◆ WORK REQUEST 1: Please copy, word for word, the part of the DLBCL study excerpt that opens with the words containing "Most of the" and closes with "currently under evaluation.".
◆ WORK REQUEST 2: In the DLBCL study excerpt, list every company from which Goy reports research funding, consulting fees, speaker fees and honoraria.

◆ SELECTED EXCERPT:
────────────────────────────────────────
Most of the patients (93%; n = 42) experienced a grade 3 or worse adverse event, including 34 (76%) whose event was deemed related to study medication.

Median duration of response among all patients was 15.9 months, with two patients remaining on treatment beyond 3 years.

Researchers initiated the phase 2 portion of the study with 20 mg lenalidomide among patients with relapsed or refractory nonGCB DLBCL, and 25-mg cohort in phase 2 is currently under evaluation.

“The triplet of ibrutinib, lenalidomide and rituximab demonstrated promising activity and a manageable safety profile in patients with relapsed/refractory DLBCL, particularly nonGCB DLBCL, and warrants further evaluation in this patient population with a significant unmet medical need,” the researchers wrote. “The ongoing phase 2 portion of this study further evaluates the efficacy and safety of this combination regimen in transplant-ineligible patients with relapsed/refractory nonGCB and activated B-cell DLBCL, including a cohort with 25 mg lenalidomide.” – by Jennifer Byrne

Disclosures: Goy reports research funding, consulting fees, speaker fees and honoraria from Acerta, Genentech, Gilead, Janssen, Kite Pharma, Pharmacyclics LLC and Takeda, and a leadership role with or stock ownership in COTA. Please see the study for all other authors’ relevant financial disclosures.
────────────────────────────────────────
◆ DATASET EXTRACT:
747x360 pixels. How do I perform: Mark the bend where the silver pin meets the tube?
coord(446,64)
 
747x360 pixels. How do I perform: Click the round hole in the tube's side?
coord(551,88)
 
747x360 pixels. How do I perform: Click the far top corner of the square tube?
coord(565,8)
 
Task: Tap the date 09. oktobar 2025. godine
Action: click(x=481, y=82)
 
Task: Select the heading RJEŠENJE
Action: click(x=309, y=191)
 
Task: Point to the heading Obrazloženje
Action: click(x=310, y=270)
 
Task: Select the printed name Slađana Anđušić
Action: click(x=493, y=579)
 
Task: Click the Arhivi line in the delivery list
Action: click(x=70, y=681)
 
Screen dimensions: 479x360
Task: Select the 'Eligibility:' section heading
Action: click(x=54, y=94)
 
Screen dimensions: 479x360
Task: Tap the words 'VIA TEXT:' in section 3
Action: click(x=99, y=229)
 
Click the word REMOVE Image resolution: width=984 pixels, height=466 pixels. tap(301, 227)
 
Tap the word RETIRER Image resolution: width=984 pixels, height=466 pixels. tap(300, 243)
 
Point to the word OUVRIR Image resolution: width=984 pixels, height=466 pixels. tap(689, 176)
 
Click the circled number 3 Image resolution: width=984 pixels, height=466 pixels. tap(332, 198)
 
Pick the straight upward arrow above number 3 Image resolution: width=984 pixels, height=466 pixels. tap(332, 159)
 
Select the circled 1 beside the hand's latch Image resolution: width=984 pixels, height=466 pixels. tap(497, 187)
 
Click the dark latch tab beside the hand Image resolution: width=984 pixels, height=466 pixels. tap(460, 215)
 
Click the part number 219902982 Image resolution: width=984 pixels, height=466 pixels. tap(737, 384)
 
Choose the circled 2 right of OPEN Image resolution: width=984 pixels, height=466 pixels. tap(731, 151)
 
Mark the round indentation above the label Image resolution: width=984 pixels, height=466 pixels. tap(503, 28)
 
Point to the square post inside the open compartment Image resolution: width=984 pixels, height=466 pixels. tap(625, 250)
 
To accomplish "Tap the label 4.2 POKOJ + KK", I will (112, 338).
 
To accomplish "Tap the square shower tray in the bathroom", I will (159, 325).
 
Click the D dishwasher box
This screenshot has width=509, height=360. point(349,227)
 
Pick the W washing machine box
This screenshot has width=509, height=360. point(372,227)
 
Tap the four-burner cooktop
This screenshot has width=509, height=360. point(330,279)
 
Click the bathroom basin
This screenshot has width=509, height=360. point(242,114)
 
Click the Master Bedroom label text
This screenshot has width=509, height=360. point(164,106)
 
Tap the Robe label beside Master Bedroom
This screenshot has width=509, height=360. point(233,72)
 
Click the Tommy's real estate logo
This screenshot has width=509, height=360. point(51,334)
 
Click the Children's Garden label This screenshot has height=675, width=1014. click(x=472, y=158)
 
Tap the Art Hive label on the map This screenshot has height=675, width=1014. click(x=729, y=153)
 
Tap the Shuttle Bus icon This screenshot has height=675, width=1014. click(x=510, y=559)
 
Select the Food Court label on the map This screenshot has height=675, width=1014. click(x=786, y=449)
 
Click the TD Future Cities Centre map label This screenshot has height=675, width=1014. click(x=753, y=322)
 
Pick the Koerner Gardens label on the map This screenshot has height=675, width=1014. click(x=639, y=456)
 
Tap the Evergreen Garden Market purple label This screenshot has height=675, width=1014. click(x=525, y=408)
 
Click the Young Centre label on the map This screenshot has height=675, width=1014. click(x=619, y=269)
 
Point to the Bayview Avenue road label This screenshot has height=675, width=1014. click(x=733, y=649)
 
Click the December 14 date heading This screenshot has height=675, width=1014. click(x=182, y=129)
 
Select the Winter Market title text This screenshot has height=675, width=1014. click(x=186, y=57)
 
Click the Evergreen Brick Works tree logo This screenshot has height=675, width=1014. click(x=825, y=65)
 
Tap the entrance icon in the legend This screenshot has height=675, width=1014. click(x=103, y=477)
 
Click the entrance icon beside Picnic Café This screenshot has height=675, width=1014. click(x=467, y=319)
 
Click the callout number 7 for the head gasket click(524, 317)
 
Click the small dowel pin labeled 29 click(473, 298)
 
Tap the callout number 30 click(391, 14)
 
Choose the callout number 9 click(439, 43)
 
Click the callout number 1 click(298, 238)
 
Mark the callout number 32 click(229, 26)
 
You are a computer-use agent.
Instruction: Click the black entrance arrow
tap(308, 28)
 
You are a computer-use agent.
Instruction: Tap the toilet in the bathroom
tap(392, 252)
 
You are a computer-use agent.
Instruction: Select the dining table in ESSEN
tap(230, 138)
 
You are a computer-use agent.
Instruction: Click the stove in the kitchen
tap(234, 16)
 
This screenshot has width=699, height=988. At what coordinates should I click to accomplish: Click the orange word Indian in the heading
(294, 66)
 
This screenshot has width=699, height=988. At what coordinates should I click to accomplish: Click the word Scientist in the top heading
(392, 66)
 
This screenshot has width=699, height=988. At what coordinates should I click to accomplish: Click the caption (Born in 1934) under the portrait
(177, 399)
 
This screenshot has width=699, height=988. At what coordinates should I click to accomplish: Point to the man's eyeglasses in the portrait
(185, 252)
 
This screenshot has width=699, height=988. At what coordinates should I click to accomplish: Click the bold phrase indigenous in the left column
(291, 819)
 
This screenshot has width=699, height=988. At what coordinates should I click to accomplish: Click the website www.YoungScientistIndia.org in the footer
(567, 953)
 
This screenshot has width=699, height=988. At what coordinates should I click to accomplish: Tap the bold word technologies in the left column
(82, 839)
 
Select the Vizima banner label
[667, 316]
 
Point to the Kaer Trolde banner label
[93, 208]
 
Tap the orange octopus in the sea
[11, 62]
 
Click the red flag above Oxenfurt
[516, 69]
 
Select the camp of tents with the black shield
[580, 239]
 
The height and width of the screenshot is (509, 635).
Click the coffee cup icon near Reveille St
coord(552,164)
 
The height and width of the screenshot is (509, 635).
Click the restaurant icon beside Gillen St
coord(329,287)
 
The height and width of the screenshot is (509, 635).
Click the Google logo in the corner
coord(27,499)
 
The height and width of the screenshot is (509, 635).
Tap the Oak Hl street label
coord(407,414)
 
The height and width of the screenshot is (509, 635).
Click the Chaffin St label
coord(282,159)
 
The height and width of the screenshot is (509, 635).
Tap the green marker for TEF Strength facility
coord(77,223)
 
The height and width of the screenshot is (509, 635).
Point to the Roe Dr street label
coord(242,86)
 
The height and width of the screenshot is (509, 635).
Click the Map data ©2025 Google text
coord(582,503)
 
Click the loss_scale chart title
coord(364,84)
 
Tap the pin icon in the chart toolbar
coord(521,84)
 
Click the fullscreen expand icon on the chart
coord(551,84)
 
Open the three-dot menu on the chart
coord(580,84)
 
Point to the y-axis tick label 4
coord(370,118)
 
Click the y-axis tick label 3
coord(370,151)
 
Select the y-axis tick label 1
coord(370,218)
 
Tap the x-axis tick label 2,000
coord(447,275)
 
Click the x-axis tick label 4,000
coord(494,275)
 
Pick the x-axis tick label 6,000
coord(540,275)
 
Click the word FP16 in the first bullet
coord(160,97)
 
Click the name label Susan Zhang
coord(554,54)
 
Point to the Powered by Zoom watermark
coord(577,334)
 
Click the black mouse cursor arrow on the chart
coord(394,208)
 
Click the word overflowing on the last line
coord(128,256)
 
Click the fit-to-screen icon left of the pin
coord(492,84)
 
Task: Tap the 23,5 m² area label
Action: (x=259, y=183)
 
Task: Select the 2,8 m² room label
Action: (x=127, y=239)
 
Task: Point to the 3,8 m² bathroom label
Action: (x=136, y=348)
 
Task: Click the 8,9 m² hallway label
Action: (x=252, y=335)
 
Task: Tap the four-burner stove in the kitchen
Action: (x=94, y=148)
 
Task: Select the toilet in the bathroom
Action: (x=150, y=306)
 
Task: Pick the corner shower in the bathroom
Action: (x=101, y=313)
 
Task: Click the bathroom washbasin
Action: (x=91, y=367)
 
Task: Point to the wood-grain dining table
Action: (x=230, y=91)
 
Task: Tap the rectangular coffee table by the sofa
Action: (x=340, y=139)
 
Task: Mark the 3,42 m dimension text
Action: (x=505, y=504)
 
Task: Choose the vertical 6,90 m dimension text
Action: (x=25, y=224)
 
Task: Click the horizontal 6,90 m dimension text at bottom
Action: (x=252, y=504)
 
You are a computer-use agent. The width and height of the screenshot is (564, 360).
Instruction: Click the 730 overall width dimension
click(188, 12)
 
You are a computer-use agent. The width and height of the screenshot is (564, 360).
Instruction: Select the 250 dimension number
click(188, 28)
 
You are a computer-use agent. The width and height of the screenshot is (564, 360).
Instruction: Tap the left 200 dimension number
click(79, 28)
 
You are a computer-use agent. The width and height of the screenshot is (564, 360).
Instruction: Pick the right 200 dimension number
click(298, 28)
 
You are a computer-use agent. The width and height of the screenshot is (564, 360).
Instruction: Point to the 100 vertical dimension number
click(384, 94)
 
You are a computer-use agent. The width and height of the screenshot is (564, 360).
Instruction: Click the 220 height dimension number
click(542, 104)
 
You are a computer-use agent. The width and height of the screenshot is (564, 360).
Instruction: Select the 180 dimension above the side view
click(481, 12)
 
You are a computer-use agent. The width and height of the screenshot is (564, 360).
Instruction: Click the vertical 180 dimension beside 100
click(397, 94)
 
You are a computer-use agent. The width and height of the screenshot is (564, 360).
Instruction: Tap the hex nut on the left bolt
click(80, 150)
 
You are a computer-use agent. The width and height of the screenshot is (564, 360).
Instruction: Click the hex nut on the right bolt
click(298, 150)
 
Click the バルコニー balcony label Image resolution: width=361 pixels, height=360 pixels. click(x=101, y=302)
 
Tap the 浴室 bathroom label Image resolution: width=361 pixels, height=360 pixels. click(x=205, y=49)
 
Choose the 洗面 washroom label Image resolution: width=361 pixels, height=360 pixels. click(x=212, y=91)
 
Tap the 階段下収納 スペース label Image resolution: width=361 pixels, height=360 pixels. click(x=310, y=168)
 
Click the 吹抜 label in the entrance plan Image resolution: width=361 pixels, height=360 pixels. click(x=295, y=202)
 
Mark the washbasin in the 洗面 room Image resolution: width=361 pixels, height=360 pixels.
────────────────────────────────────────
◆ RESULT 1:
Most of the patients (93%; n = 42) experienced a grade 3 or worse adverse event, including 34 (76%) whose event was deemed related to study medication.

Median duration of response among all patients was 15.9 months, with two patients remaining on treatment beyond 3 years.

Researchers initiated the phase 2 portion of the study with 20 mg lenalidomide among patients with relapsed or refractory nonGCB DLBCL, and 25-mg cohort in phase 2 is currently under evaluation.

◆ RESULT 2: Acerta, Genentech, Gilead, Janssen, Kite Pharma, Pharmacyclics LLC, Takeda